Because the top background flaps have holes cut in them the shape of the overlapping square and circle, we are actually looking at the exact same colors with the flap closed and with it open, very effectively demonstrating how relative our perception of color is.
Dick said that if you understood the film assignment, the next, veils, will be a snap. He asked for observations of veils “here, now”. Some answers included clouds, atmosphere, sheer curtains, vog.
A wedding veil is a familiar example of a veil. Why do brides wear them? They partially obscure, creating mystery. It captures our imagination. We can’t help but wonder what’s behind the veil. As an artist, you don’t have to spell everything out for the viewer. If you leave something to their imagination, it involves them more; they participate in the experience of the painting.
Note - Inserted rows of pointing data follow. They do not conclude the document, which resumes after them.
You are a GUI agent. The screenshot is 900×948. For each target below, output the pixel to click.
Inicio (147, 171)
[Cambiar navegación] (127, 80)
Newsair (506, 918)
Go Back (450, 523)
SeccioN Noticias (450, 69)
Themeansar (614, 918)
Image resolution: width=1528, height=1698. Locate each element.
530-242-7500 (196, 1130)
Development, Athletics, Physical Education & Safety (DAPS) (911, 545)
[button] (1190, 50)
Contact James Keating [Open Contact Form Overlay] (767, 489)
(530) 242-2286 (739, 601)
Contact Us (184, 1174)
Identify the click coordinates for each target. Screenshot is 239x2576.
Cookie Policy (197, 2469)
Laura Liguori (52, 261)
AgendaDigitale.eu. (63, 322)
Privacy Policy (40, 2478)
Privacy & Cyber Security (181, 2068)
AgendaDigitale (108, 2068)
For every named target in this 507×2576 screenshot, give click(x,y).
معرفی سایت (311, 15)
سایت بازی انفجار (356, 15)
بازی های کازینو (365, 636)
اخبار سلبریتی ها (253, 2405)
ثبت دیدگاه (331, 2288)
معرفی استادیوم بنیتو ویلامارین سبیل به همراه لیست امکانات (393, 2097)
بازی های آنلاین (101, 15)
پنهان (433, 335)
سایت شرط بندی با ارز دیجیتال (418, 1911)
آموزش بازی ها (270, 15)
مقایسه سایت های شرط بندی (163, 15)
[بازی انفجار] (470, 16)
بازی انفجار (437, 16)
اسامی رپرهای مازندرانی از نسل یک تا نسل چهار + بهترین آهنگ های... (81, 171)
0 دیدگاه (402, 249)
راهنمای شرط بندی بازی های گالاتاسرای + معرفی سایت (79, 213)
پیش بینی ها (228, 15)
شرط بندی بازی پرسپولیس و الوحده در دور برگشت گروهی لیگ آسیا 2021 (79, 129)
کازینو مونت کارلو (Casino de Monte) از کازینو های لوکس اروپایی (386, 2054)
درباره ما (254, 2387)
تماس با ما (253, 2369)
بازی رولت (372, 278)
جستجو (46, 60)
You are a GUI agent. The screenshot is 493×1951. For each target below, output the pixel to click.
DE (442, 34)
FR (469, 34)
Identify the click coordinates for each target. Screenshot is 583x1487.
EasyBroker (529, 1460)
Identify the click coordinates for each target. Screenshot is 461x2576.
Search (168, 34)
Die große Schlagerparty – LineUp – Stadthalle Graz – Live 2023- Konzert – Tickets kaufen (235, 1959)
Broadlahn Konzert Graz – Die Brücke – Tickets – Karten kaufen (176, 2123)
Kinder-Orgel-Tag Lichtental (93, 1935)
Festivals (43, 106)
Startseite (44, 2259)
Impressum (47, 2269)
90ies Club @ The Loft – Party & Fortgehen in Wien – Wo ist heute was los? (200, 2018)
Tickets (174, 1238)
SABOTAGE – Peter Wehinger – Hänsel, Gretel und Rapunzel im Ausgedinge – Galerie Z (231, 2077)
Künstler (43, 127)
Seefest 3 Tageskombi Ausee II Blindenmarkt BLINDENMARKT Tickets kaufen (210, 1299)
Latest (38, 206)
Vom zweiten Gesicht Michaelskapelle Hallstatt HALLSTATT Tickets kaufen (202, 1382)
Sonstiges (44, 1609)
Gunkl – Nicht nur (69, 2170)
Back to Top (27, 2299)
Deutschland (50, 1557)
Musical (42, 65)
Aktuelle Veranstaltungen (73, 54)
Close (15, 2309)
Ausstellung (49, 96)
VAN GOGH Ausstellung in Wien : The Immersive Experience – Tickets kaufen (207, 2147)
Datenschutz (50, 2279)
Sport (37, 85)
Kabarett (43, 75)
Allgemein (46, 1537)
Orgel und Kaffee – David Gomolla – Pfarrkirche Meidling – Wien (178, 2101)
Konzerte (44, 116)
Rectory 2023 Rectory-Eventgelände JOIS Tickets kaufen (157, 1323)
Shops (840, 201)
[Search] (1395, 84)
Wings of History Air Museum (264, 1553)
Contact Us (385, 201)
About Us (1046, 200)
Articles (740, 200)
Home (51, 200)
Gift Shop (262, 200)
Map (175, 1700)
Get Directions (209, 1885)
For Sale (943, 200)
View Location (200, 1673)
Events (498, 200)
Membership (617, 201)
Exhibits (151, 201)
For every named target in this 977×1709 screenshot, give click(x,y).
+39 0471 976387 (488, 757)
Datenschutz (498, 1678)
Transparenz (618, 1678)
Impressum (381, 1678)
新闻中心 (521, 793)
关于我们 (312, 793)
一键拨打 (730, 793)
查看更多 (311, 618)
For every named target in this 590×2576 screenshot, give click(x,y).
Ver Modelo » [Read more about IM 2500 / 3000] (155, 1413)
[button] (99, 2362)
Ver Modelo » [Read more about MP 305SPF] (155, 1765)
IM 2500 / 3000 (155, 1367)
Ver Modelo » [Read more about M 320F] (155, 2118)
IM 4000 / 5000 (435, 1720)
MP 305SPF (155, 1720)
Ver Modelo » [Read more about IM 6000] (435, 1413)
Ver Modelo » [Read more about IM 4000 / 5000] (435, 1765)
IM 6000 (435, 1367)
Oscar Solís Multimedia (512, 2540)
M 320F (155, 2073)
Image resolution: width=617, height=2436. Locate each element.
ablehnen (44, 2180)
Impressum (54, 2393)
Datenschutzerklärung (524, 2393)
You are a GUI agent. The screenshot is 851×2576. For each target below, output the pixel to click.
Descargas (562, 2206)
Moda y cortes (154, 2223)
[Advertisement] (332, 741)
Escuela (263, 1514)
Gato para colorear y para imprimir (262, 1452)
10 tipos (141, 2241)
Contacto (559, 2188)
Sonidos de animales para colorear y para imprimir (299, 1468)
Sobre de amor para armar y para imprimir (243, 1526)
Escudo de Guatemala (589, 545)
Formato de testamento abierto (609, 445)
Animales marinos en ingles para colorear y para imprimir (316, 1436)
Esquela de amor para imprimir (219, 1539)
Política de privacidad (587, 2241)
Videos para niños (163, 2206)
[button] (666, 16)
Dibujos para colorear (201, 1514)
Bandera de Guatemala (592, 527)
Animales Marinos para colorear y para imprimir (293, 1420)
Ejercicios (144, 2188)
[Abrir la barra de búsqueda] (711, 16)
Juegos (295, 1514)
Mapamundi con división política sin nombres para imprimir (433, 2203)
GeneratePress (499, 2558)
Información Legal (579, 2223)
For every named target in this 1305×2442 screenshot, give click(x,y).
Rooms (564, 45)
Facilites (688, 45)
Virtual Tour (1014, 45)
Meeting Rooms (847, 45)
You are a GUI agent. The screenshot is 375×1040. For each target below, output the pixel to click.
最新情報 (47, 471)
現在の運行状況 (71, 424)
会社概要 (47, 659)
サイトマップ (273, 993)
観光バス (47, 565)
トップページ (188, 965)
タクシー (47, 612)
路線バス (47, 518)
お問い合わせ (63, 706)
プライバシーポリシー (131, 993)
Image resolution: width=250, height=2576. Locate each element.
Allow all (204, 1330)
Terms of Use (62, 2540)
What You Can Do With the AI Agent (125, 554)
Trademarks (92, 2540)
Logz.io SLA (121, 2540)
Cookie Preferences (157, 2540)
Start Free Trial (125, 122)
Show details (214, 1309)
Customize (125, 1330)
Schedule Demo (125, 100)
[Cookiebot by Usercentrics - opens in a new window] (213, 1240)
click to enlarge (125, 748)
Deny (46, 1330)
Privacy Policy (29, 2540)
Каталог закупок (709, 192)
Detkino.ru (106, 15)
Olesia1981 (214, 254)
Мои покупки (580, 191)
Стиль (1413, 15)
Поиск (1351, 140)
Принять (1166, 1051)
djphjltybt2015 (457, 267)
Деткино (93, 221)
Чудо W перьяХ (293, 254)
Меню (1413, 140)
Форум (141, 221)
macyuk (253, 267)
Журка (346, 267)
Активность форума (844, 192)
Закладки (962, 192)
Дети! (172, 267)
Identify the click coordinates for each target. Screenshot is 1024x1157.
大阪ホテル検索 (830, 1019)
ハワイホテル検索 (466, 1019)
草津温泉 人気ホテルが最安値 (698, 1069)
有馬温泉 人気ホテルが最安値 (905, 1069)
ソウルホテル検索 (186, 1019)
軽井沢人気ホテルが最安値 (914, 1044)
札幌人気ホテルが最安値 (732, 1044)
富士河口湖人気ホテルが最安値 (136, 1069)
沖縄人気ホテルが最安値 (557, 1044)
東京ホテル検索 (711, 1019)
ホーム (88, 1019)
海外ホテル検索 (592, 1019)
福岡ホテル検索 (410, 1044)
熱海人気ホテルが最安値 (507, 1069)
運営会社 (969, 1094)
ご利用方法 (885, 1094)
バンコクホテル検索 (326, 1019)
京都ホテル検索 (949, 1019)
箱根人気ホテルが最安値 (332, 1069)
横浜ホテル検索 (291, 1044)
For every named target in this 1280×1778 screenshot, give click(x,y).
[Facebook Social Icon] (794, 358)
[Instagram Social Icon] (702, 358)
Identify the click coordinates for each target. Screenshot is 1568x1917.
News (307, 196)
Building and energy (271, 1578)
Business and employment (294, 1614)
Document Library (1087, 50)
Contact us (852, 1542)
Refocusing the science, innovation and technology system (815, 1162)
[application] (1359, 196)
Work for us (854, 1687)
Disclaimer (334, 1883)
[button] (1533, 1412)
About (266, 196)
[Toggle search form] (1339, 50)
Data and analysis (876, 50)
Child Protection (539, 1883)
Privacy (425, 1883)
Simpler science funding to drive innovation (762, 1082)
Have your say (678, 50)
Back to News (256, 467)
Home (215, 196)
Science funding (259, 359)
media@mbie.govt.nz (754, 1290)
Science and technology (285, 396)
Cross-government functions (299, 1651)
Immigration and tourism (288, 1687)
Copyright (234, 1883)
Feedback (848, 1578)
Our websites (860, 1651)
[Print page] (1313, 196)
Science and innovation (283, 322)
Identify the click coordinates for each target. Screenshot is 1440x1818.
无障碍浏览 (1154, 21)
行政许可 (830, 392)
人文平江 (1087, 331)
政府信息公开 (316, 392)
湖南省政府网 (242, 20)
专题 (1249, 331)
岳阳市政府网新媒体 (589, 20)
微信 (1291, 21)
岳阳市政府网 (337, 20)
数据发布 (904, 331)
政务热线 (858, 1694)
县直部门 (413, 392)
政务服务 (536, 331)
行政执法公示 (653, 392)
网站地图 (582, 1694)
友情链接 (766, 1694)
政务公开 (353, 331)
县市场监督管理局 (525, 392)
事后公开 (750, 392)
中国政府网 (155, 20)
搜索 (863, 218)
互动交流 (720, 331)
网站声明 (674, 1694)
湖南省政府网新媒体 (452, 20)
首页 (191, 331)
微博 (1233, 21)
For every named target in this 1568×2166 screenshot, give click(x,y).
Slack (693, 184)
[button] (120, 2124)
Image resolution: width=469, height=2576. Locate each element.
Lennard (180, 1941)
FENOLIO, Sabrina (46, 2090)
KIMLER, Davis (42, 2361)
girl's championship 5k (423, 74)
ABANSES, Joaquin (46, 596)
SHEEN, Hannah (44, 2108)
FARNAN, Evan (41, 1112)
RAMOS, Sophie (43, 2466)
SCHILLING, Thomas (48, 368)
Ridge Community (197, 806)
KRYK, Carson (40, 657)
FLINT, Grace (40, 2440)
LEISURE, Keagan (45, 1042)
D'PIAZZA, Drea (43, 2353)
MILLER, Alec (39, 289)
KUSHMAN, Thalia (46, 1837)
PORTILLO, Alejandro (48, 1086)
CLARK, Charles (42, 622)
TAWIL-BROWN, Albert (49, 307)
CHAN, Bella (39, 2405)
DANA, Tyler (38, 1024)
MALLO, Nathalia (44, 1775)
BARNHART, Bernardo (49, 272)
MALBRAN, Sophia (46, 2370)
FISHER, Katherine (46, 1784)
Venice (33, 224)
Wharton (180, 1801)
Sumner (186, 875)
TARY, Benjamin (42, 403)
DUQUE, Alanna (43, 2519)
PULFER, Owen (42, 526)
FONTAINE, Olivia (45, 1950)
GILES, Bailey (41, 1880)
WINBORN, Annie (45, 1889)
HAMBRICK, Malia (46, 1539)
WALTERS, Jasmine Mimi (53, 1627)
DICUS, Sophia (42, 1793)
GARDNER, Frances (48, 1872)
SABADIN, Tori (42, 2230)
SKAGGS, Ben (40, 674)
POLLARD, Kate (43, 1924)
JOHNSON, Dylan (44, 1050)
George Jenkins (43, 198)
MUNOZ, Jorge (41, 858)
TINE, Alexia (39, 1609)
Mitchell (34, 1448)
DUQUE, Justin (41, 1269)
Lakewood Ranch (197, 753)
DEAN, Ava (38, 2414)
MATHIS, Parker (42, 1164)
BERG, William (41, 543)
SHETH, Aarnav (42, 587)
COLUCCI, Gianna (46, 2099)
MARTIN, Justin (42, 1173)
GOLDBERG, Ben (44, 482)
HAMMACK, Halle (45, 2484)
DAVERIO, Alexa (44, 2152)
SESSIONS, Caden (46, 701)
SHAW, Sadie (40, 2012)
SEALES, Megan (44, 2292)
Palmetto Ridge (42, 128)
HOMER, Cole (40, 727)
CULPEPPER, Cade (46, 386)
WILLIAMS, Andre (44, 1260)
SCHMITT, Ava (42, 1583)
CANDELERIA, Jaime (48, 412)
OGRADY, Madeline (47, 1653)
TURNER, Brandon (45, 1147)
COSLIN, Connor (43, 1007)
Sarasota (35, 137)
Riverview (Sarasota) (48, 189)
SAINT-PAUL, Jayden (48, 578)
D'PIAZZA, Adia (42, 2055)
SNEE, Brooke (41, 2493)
Dick talked about “reverse print” aloha shirts as an example of how veils can unify. They are purposely constructed with the bright print on the inside and the more muted “back” side of the fabric on the outside. The tinting effect harmonizes all of the colors, unifying the design. Notice the muted appearance of the shirts in the screen shot to the right.
There’s more emotion in a work when everything is unified. Films and veils are two visual phenomena that help to unify and create emotion in a piece, intriguing the viewer and inviting their participation.